Task requirements: Retype the part of the CrowdStrike and Grafana Labs article below from "Speaking to us" to "open source development.", word for word.

Crowstrike CEO George Kurtz said at the Goldman Sachs' Communacopia and Technology Conference earlier this month that a freak incident caused the July calamity.
"In this particular case," Kurtz said, "we had a configuration change, which is like there's no code, its just a config that the sensor consumes. And we went through a validation process and we validated all those. They actually worked. The problem is we had 21 of them and the sensor understood 20. And that's the simple explanation of what happened.
"What have we changed in terms of the process? Well, we now run the configuration changes through not only the validation but all the various code QA processes we have and then deploy that in a phased rollout manner, as well as giving customers the choice on how they want to deploy that content."
Speaking to us ahead of this week's New York ObservabilityCON, during which Grafana Labs will announce enhancements to its Explore apps and Adaptive features, Wilkie also has thoughts on another contemporary theme: Cloud repatriation and funding open source development.
Having users run in the cloud is central to Grafana's mission. Wilkie says the company continues to see the use of its cloud growing – both in terms of user count and revenue – but is repatriation happening? "I would agree with the sentiment," he concedes.
"It feels like there's been a shift in the market in the last year or two, like post-zero percent interest rates, where people are more critically looking at cloud economics and realizing that a lot of SaaS and Infrastructure-as-a-Service is just not viable from a cost perspective."
- CrowdStrike apologizes to Congress for 'perfect storm' that caused global IT outage
- 1 in 10 orgs dumping their security vendors after CrowdStrike outage
- Post-CrowdStrike catastrophe, Microsoft figures moving antivirus out of Windows kernel mode is a good idea
- CrowdStrike hopes legal threats will fade as time passes since it broke the world
In a recent submission to the UK's Competition and Markets Authority, cloud giant AWS warned that it was facing stiff competition from the very on-premises infrastructure it dismissed as obsolete not so many years ago.
According to Wilkie, Grafana Labs' solution is to make its cloud more attractive. It has an on-premises version, but features such as adaptive metrics and logs are only available in the cloud. Wilkie says customers find it more cost-effective to use Grafana Labs' cloud for many applications than try to roll their own - well, he would, we guess.
Which brings us to how Grafana Labs remains a viable business and how it decides which services to make open source and which to keep proprietary.
... people are more critically looking at cloud economics and realizing that a lot of SaaS and Infrastructure-as-a-Service is just not viable from a cost perspective
Wilkie explains: "We call it the 'sniff test.' If a feature is going to be generally usable by a very large group of people, we will make it open source; if it only appeals to a small group of enterprises or large organizations, then we'll consider keeping it as a commercial differentiation."
He provides an example: "Grafana has 200-plus data sources, where you can connect Grafana to pretty much anywhere, and 170-ish are open source. Thirty of them are commercial integrations that we sell as part of Grafana Enterprise.
"A good example of a commercial integration would be with Datadog. One of our most popular enterprise data sources is our Datadog one. If you're paying Datadog to store your metrics and you want to visualize them in Grafana, you can pay us some money as well! It seems like a fair exchange of value."
Wilkie also cites Grafana's open source projects. A customer can build solutions with them, but, echoing comments made to El Reg by Kelsey Hightower, Grafana would be more than happy to sell them a managed service, requiring a credit card to get rolling in minutes. ®
Editor's note: This article was updated to add more detail about the BPF-based Linux kernel bug that CrowdStrike ran into prior to the global meltdown on Windows.

Study material:
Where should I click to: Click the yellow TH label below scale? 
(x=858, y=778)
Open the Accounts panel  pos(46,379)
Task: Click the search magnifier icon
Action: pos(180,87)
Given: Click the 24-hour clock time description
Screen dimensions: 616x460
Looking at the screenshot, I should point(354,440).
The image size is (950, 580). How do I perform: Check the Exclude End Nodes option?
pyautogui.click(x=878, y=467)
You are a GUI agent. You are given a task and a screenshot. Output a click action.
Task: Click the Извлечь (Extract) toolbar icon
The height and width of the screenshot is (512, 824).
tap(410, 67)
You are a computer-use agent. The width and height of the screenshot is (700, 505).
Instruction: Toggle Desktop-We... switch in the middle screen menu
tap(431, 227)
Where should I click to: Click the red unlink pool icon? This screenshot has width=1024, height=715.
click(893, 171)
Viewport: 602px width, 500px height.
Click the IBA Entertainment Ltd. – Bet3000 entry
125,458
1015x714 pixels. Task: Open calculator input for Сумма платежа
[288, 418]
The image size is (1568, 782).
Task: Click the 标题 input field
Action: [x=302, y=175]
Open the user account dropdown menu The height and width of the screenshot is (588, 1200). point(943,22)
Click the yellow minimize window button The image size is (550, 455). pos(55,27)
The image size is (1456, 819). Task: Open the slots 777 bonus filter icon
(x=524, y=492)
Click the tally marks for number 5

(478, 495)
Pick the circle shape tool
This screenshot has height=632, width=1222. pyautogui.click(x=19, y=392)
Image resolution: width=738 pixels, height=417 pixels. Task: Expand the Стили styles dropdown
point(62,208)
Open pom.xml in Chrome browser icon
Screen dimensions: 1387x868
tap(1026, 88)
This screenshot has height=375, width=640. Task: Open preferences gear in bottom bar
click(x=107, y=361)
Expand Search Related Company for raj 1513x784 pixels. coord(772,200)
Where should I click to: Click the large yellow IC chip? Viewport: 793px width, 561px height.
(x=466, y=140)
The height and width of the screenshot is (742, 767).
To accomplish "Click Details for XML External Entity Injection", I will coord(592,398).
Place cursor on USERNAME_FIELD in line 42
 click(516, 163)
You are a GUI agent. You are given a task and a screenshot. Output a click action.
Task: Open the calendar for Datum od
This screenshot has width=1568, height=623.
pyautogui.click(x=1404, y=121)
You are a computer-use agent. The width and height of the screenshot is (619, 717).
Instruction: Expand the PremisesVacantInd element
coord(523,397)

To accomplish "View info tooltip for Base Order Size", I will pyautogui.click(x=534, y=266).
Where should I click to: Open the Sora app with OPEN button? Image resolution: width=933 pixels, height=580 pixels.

Answer:
Speaking to us ahead of this week's New York ObservabilityCON, during which Grafana Labs will announce enhancements to its Explore apps and Adaptive features, Wilkie also has thoughts on another contemporary theme: Cloud repatriation and funding open source development.